Her work has appeared in various literary publications including American Poetry Review, New York Book Review, McSweeney’s, Ploughshares, POETRY, Academy of American Poets, Indiana Review, Callaloo, Boston Review, and elsewhere.

== Books ==
- Here Is the Sweet Hand (Farrar, Straus & Giroux, 2020)
- Play Dead (Alice James Books, 2016)
- Allegiance (Wayne State University Press, 2012)

=== Awards and honors ===
harris was the winner of the 2020 National Book Critics Circle Award, and was a finalist for the 2020 Kingsley Tufts Award.

She was winner of the 2014 Boston Review Annual Poetry Contest. She has received fellowships from the National Endowment for the Arts, the MacDowell Colony, and the Cullman Center for Scholars and Writers at the New York Public Library.

=== Reviews ===
- "A poet of ideas and emotions, of the personal and politic, harris also writes sublimely about the environment and what it represents about this nation. " "Poetry’s Power In ‘Here Is The Sweet Hand'." Chicago Review of Books, 2020.

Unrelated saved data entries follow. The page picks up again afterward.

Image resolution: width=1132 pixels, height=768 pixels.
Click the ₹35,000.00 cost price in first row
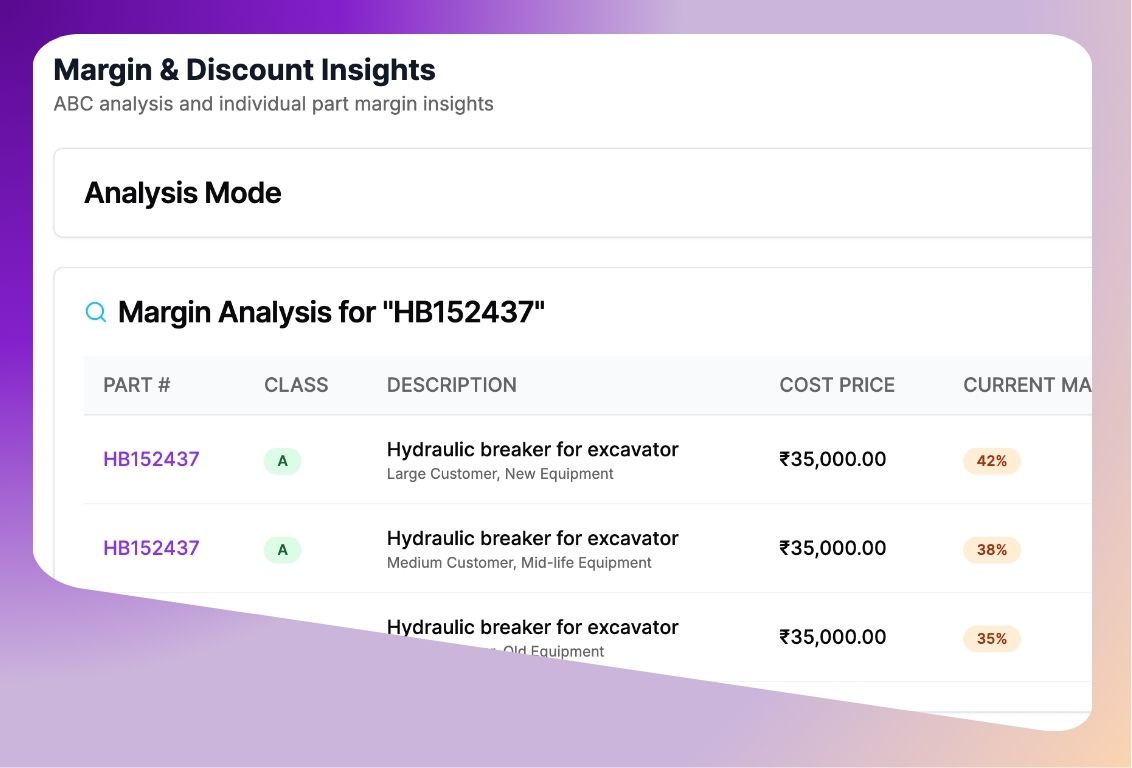click(x=832, y=460)
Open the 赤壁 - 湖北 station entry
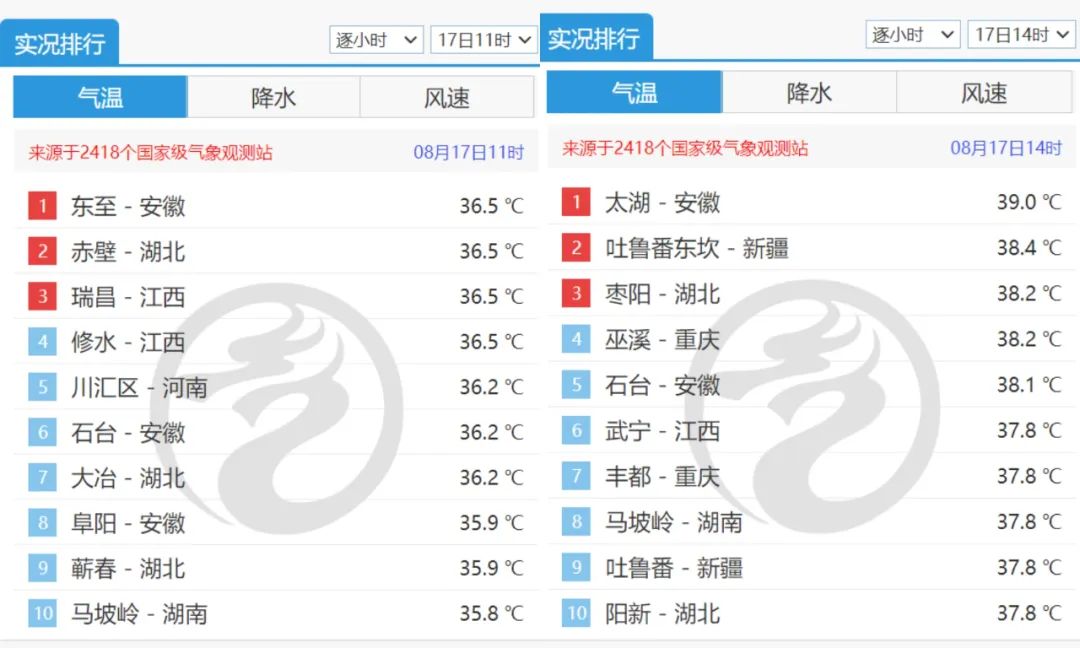The width and height of the screenshot is (1080, 648). click(128, 252)
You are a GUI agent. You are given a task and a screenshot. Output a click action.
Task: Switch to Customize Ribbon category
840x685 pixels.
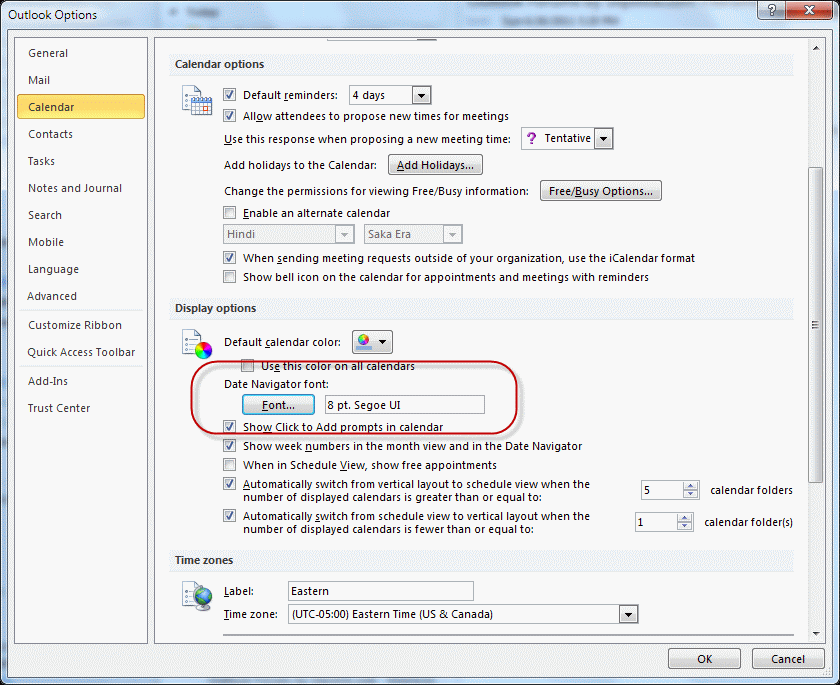pyautogui.click(x=75, y=325)

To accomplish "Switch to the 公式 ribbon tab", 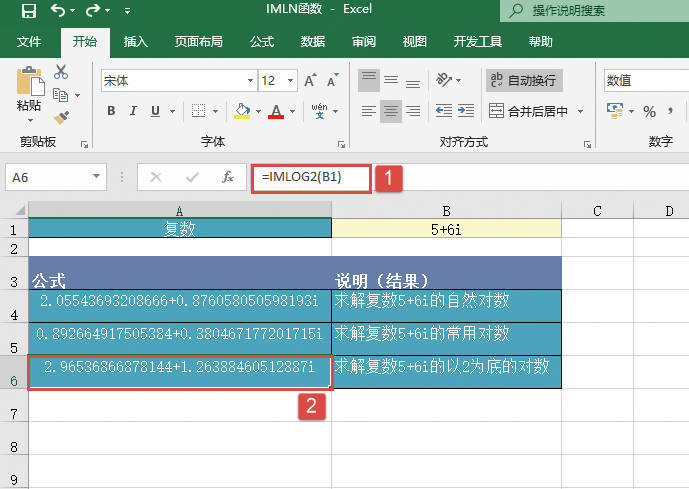I will tap(261, 42).
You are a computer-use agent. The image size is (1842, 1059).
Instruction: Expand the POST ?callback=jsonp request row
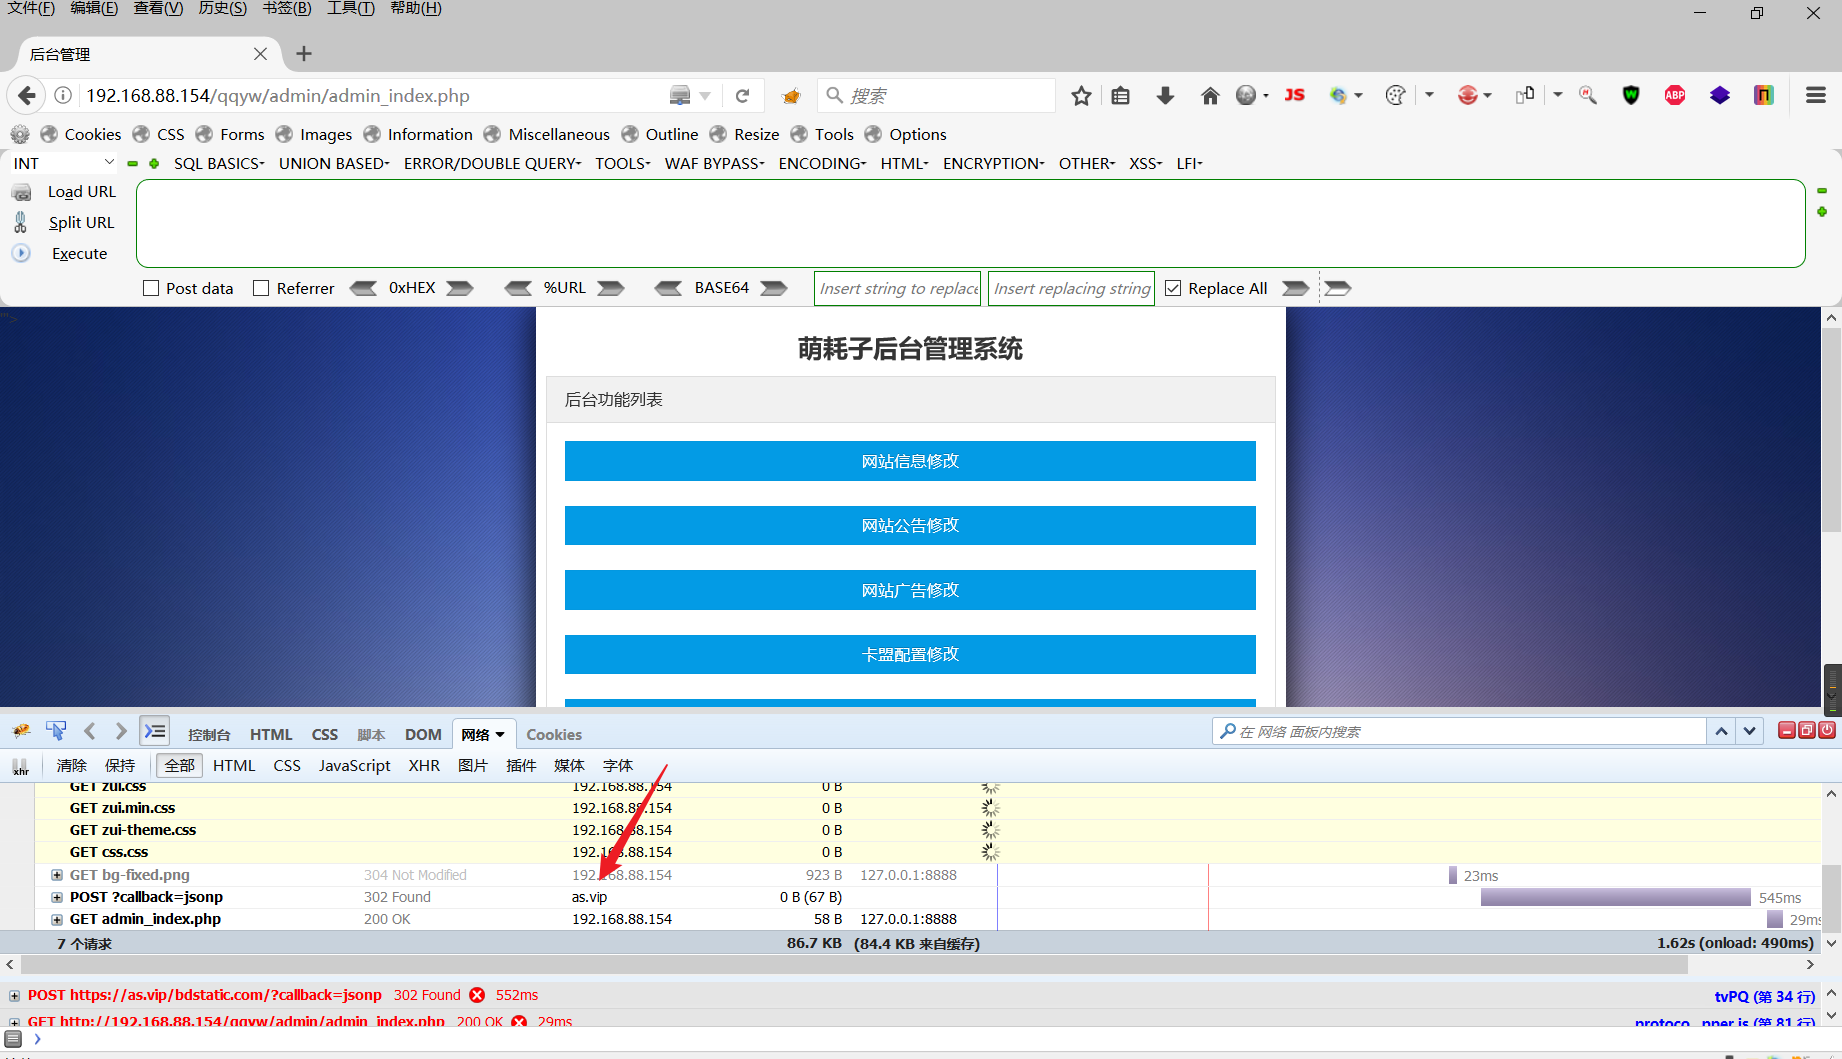[x=57, y=897]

- "allegiance touches on universal thematic areas – sexuality, brutality, faith, race – and yet francine j. harris’s vision is so specific that the concepts are rendered unique each time." Muzzle Magazine.

- "Tender is a quality of mind. It is also a quality of meat. francine j. harris’s poems are tenderized: they not only insist upon their embodiment, they punch, howl, beat, and bleed their way into being. "Playing Dead: On the poetry of francine j. harris." Boston Review, 2017.

=== Personal life===
francine j. harris is originally from Detroit. She is Professor of English at the University of Houston, where she serves as the Consulting Faculty Editor at Gulf Coast: A Journal of Literature and Fine Arts.